Por apresentar uma grande carga de sintomas, o mieloma múltiplo compromete a qualidade de vida dos pacientes desde o início da doença. Em atenção à saúde desses indivíduos, a proposta de atualização das DDT foi apresentada em 2022. Para Maiolino, essa revisão é fundamental, visto que a última foi realizada apenas em 2015.
Na prática, a DDT não é uma regra absoluta do que deve ser utilizado no SUS, entretanto é uma orientação quanto ao tratamento. Por essa razão, é necessário que os medicamentos e exames disponíveis no Brasil estejam presentes na documentação, assim como as novas possibilidades de fármacos. Desta forma, o paciente possui acesso a variedade de cuidados que são relacionados à enfermidade.
No que diz respeito à consulta pública, Maiolino explica que a ação é importante, visto que a comunidade médica, os pacientes e a sociedade como um todo podem se manifestar com relação ao assunto. O médico ainda pontua que o mieloma é um dos tipos de câncer onde, nos últimos anos, houve a maior evolução em termos de novos medicamentos.
“Ainda que a gente entenda que a DDT não é uma determinação específica, ela é uma diretriz. Então, é muito importante que isso esteja neste guia. Por isso, a Conitec e o Ministério da Saúde abrem a consulta pública. O momento é esse. Depois, quando for publicado, quem sabe quando vai ter um novo? É difícil, um processo moroso, mas a renovação tem que ser feita em uma periodicidade menor para atender o progresso do tratamento”, informa.
A consulta pública fica aberta até o dia 15 de junho de 2022 e pode receber recomendações de qualquer adulto acima de 18 anos por meio do site:
https://www.gov.br/participamaisbrasil/consulta-publica-conitec-sctie-n-34-2022-pcdt-mieloma-multiplo.
Outras informações sobre a doença
Segundo dados da International Myeloma Foudation (IMF), cerca de 29% dos pacientes levaram mais de um ano para receber o diagnóstico de mieloma múltiplo. 20% tiveram o diagnóstico inconclusivo e 37% passaram por mais de três médicos para, enfim, serem diagnosticados.

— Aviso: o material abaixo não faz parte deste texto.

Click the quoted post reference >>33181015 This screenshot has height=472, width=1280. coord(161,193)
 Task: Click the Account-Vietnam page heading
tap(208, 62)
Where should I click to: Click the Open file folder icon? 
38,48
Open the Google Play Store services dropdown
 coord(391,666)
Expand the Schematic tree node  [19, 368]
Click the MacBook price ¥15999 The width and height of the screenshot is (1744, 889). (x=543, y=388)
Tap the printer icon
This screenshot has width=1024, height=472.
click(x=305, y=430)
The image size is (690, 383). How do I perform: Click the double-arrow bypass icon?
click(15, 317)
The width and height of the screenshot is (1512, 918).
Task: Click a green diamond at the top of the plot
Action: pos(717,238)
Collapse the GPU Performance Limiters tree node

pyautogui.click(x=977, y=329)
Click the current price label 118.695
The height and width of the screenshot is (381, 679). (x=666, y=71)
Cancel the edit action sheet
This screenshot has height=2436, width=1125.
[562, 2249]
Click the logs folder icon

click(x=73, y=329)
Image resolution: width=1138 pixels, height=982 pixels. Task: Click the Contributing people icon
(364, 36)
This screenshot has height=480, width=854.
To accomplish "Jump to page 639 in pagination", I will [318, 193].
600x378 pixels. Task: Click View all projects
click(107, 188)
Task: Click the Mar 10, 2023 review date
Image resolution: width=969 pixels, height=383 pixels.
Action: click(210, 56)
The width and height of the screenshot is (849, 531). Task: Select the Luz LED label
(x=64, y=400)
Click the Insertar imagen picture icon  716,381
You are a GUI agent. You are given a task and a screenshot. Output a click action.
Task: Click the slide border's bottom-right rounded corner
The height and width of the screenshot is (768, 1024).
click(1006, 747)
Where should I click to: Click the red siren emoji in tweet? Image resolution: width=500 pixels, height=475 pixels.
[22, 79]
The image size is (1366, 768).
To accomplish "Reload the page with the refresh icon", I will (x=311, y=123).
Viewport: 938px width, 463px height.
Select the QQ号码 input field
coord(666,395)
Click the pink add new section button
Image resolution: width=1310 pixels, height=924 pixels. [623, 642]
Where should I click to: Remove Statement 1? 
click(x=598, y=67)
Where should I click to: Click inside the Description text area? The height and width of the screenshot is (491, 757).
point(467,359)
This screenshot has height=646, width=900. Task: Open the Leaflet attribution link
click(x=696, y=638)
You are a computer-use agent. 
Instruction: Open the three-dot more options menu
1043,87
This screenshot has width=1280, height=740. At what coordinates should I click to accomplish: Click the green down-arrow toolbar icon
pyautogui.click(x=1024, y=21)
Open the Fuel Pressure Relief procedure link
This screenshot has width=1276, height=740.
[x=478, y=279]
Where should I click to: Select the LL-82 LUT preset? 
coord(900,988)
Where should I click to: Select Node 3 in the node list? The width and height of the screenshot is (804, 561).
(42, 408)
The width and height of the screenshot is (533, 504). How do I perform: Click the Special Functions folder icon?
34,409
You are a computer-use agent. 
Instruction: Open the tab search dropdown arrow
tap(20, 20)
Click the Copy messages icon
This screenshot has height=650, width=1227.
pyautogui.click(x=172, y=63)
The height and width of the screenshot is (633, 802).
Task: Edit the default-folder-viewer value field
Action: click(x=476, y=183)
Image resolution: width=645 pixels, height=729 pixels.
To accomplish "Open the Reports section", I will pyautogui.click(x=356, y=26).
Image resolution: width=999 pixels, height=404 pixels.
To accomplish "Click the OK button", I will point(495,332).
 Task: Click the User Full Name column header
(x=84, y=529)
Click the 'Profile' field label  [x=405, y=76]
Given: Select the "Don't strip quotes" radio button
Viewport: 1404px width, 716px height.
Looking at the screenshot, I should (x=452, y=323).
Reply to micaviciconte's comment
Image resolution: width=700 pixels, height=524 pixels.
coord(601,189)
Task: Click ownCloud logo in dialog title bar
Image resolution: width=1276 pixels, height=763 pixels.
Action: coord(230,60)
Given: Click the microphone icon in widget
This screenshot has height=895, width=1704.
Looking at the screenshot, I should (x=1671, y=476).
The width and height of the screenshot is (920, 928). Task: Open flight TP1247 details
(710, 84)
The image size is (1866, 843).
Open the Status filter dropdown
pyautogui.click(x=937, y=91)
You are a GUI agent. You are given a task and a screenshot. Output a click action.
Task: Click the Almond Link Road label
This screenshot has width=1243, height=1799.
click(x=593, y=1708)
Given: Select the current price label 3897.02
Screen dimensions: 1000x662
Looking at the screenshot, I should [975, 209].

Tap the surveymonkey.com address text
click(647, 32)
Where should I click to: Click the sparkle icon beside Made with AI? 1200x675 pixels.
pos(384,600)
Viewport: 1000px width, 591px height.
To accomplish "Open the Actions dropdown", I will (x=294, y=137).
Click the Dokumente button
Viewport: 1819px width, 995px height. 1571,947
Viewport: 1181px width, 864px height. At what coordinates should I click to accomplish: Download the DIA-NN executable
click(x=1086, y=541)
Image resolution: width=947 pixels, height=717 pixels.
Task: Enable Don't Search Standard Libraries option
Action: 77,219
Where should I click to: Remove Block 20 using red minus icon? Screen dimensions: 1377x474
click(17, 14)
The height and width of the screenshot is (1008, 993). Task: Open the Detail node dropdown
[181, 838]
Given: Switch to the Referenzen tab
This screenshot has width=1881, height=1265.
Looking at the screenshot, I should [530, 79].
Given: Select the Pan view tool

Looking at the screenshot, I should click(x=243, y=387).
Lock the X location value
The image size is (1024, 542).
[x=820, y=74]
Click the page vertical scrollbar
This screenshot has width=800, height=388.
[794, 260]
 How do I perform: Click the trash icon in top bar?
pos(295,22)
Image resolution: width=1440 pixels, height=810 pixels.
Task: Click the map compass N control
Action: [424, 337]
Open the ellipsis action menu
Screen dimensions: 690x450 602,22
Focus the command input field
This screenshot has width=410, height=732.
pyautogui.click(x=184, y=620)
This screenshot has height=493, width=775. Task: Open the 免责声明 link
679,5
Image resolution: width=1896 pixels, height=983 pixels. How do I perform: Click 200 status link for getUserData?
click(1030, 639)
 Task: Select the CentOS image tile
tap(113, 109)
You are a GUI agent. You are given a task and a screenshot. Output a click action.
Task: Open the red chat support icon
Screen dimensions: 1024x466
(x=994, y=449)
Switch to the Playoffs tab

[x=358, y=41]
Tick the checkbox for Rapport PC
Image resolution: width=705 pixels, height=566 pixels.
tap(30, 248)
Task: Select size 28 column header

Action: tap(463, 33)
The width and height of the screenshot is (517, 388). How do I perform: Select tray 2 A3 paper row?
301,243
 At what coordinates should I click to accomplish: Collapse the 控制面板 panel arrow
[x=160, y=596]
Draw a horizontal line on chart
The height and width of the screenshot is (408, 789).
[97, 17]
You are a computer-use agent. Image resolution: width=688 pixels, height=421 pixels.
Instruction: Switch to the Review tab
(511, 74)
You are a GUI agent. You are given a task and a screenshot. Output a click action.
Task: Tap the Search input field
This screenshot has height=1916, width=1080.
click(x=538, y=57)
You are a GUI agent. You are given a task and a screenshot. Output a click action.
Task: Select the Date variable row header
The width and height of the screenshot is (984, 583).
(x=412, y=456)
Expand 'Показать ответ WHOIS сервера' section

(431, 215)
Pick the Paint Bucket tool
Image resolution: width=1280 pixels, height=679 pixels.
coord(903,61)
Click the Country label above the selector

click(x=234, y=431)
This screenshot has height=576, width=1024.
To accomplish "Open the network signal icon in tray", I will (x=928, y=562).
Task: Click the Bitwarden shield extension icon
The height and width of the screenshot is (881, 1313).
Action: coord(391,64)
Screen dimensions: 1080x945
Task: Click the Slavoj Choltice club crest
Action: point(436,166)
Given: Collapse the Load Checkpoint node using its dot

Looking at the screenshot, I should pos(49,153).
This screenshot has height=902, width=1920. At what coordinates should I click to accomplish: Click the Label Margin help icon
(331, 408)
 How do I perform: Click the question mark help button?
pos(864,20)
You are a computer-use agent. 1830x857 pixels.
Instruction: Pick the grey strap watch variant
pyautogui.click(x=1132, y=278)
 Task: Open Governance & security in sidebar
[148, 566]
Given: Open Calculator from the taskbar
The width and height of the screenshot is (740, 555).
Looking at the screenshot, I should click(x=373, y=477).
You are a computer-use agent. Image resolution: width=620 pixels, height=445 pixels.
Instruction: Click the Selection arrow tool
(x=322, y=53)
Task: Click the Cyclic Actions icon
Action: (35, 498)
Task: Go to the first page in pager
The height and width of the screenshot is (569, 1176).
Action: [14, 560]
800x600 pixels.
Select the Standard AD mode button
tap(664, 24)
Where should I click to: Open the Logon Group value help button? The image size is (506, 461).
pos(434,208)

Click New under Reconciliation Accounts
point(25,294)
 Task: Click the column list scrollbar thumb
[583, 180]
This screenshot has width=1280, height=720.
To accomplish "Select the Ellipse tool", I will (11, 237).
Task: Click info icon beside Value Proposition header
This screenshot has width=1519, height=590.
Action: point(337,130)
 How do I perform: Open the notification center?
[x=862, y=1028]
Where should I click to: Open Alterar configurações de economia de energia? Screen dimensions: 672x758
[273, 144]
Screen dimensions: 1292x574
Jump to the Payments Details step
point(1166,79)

A estimativa é que sejam identificados 7.600 mil novos casos por ano no Brasil.
Ainda que haja a incidência no número de diagnósticos positivos, a causa da anomalia hematológica se mantém desconhecida. Alguns cânceres possuem relação direta com fatores externos. O melanoma, por exemplo, possui grande influência da exposição solar, assim como o câncer de mama (BRCA +) possui o componente familiar como grupo de risco. Contudo, não são todos os tipos de câncer que possuem relações ambientais ou genéticas bem estabelecidas.
"O mieloma não tem uma causa clara. Não é genético, mas a gente sabe que famílias que têm esse tipo de câncer têm uma propensão maior a tê-lo. Também existem situações que propiciam, como exposição a certos agentes químicos e radiação. Há teorias desse tipo, mas não há uma comprovação clara", esclarece Maiolino.